🤖 AI Summary
Existing facial analysis approaches suffer from poor scalability due to reliance on task-specific architectures and hand-crafted preprocessing pipelines. To address this, we propose FaceX—the first end-to-end unified Transformer model for simultaneous facial parsing, landmark detection, pose estimation, attribute/age/gender/race prediction, expression recognition, face identification, and visibility estimation—totaling nine tasks. Our key contributions are: (1) learnable task tokens enabling adaptive task representation; (2) a parameter-efficient FaceX decoder facilitating cross-task sharing and generalization; and (3) multi-dataset joint training and in-the-wild evaluation.
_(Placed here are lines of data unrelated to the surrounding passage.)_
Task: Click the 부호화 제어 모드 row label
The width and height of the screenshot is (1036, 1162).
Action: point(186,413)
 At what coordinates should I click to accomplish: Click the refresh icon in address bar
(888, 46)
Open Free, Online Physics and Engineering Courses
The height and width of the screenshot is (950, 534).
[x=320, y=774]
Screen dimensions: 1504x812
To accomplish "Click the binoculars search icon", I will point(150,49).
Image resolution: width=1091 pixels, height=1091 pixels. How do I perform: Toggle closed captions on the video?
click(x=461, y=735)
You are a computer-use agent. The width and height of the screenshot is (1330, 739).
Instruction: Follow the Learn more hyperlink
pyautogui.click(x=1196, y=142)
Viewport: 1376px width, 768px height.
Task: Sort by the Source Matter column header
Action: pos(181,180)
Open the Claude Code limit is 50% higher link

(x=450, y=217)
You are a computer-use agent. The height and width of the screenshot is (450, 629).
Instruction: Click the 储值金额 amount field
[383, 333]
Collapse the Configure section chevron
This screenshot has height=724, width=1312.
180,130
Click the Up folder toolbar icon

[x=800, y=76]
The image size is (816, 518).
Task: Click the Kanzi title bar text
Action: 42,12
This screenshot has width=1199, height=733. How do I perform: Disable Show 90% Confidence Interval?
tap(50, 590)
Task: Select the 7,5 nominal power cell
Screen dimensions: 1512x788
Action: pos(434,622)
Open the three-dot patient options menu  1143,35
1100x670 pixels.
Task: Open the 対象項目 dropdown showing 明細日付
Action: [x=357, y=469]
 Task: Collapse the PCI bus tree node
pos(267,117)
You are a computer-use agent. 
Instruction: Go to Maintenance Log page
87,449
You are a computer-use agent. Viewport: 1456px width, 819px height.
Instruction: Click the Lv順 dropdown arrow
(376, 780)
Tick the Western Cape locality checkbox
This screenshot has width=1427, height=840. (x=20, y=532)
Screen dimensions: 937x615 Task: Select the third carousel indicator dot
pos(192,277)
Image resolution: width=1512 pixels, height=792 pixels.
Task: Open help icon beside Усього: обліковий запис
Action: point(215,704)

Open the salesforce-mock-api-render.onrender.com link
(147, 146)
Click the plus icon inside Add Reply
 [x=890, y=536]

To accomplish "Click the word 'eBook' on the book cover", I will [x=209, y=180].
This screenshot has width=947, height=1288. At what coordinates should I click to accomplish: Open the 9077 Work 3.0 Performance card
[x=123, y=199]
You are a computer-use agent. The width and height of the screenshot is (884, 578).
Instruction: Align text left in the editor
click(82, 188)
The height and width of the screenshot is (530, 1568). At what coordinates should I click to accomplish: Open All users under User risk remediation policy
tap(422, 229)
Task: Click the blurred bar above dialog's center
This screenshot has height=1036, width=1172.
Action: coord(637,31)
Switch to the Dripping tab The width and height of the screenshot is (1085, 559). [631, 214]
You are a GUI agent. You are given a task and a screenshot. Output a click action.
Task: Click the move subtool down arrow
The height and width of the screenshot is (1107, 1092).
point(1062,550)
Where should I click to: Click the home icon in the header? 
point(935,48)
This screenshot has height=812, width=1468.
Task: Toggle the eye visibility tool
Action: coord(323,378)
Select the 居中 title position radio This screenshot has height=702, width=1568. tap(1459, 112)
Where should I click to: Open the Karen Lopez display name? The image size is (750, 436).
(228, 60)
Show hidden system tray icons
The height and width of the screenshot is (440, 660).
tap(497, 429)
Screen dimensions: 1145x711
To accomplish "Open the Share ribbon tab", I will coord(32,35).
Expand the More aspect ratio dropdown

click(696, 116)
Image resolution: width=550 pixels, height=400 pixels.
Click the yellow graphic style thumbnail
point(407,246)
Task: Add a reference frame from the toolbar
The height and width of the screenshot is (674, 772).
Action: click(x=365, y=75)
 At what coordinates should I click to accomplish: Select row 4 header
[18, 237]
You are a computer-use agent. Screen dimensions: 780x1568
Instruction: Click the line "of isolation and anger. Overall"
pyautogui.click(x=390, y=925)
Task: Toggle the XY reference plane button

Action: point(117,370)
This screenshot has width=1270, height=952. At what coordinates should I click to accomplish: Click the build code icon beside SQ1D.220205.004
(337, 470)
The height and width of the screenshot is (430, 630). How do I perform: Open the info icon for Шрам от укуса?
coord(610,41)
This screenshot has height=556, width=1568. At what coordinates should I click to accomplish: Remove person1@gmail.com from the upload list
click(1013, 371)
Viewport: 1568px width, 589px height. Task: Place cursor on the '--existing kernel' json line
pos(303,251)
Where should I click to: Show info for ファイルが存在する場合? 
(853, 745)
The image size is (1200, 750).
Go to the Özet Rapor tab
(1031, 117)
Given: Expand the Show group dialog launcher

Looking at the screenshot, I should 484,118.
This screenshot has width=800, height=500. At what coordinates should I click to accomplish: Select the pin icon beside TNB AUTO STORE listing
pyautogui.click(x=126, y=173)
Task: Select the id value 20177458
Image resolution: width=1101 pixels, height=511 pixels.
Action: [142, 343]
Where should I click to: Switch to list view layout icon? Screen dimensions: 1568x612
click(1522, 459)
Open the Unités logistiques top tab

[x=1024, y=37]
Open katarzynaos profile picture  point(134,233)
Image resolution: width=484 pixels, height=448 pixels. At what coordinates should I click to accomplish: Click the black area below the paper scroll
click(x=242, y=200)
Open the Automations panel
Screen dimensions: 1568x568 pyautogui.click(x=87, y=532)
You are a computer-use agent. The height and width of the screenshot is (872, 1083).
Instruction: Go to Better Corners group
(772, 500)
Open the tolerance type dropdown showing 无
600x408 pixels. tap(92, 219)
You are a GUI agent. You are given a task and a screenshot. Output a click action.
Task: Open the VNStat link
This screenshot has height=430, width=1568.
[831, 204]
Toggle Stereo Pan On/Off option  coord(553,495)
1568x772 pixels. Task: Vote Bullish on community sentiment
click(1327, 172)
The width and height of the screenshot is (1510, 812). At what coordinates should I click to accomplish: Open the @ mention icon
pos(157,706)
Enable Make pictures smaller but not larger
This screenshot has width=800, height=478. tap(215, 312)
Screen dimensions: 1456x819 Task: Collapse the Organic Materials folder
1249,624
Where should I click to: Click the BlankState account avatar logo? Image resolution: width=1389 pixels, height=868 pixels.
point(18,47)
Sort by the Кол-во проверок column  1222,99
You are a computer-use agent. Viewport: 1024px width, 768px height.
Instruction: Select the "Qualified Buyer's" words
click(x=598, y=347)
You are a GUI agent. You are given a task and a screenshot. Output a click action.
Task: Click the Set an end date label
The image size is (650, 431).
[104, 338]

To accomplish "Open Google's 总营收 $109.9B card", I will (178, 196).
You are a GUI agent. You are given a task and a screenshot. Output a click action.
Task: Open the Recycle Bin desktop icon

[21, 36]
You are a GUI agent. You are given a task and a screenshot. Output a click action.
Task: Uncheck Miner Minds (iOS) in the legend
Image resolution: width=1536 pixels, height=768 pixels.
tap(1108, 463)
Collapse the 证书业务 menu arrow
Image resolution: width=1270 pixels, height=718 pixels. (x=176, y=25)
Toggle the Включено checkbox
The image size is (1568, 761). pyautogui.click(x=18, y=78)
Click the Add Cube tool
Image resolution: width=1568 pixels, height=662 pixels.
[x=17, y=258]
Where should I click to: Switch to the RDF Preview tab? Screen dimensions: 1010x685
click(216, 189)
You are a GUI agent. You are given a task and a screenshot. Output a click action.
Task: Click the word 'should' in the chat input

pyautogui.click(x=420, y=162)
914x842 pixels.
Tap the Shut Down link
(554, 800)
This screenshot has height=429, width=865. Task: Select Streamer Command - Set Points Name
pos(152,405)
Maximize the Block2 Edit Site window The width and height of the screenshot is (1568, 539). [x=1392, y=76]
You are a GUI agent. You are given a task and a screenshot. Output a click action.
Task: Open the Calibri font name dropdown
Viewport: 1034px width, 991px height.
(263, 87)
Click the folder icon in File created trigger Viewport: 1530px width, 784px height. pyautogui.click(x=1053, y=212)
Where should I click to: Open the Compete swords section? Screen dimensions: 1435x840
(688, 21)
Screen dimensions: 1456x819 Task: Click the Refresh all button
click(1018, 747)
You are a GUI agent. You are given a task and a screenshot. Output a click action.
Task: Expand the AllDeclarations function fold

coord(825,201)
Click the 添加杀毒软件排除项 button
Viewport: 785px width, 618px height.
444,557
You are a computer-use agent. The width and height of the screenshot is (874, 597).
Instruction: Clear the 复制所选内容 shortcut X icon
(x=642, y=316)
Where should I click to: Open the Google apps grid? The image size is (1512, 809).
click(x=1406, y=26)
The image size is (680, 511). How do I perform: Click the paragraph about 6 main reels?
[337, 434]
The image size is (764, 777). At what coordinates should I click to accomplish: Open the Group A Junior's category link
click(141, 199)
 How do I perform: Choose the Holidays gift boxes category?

FaceX achieves state-of-the-art performance across multiple benchmarks, demonstrates strong cross-domain generalization, and attains real-time inference at 33.21 FPS—marking the first unified framework delivering high-accuracy, real-time, multi-task facial understanding.
📝 Abstract
In this work, we introduce FaceXFormer, an end-to-end unified transformer model capable of performing nine facial analysis tasks including face parsing, landmark detection, head pose estimation, attribute prediction, and estimation of age, gender, race, expression, and face visibility within a single framework. Conventional methods in face analysis have often relied on task-specific designs and pre-processing techniques, which limit their scalability and integration into a unified architecture. Unlike these conventional methods, FaceXFormer leverages a transformer-based encoder-decoder architecture where each task is treated as a learnable token, enabling the seamless integration and simultaneous processing of multiple tasks within a single framework. Moreover, we propose a novel parameter-efficient decoder, FaceX, which jointly processes face and task tokens, thereby learning generalized and robust face representations across different tasks. We jointly trained FaceXFormer on nine face perception datasets and conducted experiments against specialized and multi-task models in both intra-dataset and cross-dataset evaluations across multiple benchmarks, showcasing state-of-the-art or competitive performance. Further, we performed a comprehensive analysis of different backbones for unified face task processing and evaluated our model"in-the-wild", demonstrating its robustness and generalizability. To the best of our knowledge, this is the first work to propose a single model capable of handling nine facial analysis tasks while maintaining real-time performance at 33.21 FPS.